En plein débat sur l'intelligence artificielle (IA), les organisateurs de cet événement phare pour le marché de l'art contemporain, qui referme ses portes dimanche soir, ont voulu mettre en lumière ce segment qui cherche encore sa place sur le marché après l'éclatement en 2022 de la bulle des NFT ("Non-fungible tokens", des objets numériques uniques à collectionner, NDLR).

Dans une section à part appelée Zero 10, la foire expose 16 oeuvres qui donnent un aperçu de la palette d'outils à la disposition des artistes, en présentant l'art numérique "dans son acceptation large", précise l'artiste américain Trevor Paglen, 51 ans, co-responsable de cette exposition.

"L'idée que les artistes utilisent les technologies n'est pas si nouvelle", a-t-il déclaré à l'AFP, expliquant que l'art numérique ne se résumait pas aux NFT. Il a voulu montrer que dès les "les années 1950", les artistes cherchaient déjà à produire "des images générées par ordinateur".

L'exposition présente notamment une installation de l'artiste allemande Hito Steyerl, intitulée "Green screen", couverte d'un côté de plantes dont les signaux bioélectriques sont utilisés pour produire, de l'autre côté, des images de fleurs pixelisées.

Le Français William Mapan, 38 ans, qui se définit comme "codeur et peintre" y présente lui une série de toiles intitulées "paysages plausibles". Pendant deux ans, cet artiste parisien a développé un algorithme qui génère des milliers de compositions abstraites.
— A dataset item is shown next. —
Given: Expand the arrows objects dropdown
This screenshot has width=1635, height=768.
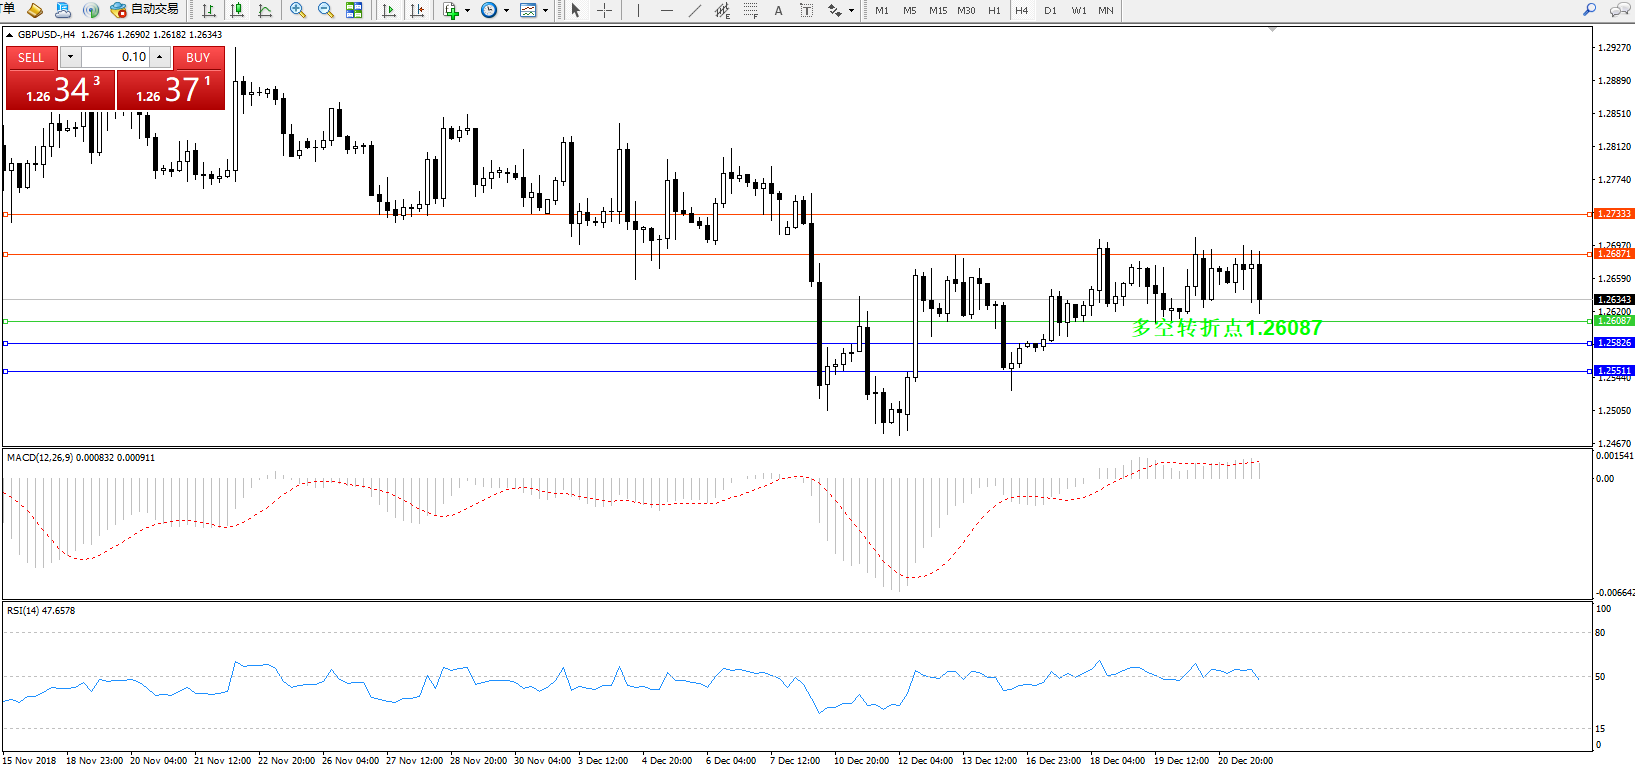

Et lorsque l'une de ces images aléatoires en noir et blanc lui rappelle une photo ou un souvenir, il reprend ses pinceaux et la reproduit sur la toile en y ajoutant ses couleurs, a-t-il expliqué à l'AFP.

Segment émergent 

L'artiste ouzbek Aziza Kadyri, 31 ans, présente de son côté des étoffes ornées de fines broderies produites en se jouant des erreurs de l'intelligence artificielle. Pour concevoir les motifs, elle commence par soumettre à une IA des broderies Suzani, la broderie traditionnelle d'Asie centrale, en sachant parfaitement que cette IA va les interpréter de travers, passer à côté de leur signification et finalement lui proposer un dessin complètement à côté de la plaque qu'elle s'amuse ensuite à reproduire sur étoffe en utilisant les techniques traditionnelles de la broderie ouzbèke.

Selon un rapport réalisé pour la foire par UBS et le cabinet Arts Economics, l'art numérique ne représentait que 0,4% des ventes sur le marché de l'art en 2025, contre 59% pour la peinture et 15% pour la sculpture. Le rapport note cependant un intérêt grandissant de la part des riches collectionneurs.

Dès le premier jour de la foire, un triptyque sur écrans LED de l'artiste irlandais John Gerrard, présenté dans cette exposition, s'est vendu pour un demi-million de dollars.

Le souvenir de la bulle des NFT est toutefois encore très frais dans les mémoires. En 2021, un NFT de l'artiste américain Beeple s'était arraché à 69,3 millions de dollars au sommet de la bulle, mais les prix s'étaient effondrés l'année suivante.

Les choses sont différentes quand "la démarche aboutit sur une oeuvre tangible", a indiqué à l'AFP Hans Laenen, expert en art chez Axa XL, pour ces nouvelles formes d'art numérique qui ont "beaucoup plus de chances de rester".

"L'art numérique est un domaines de création qui évolue très vite", et "finira par trouver sa place", estime lui aussi Nicolas Kaddeche, qui exerce chez l'assureur Hiscox, même s'il faut "rester prudent", selon lui.

"Cela reste un segment émergent et encore très spéculatif", prévient-il.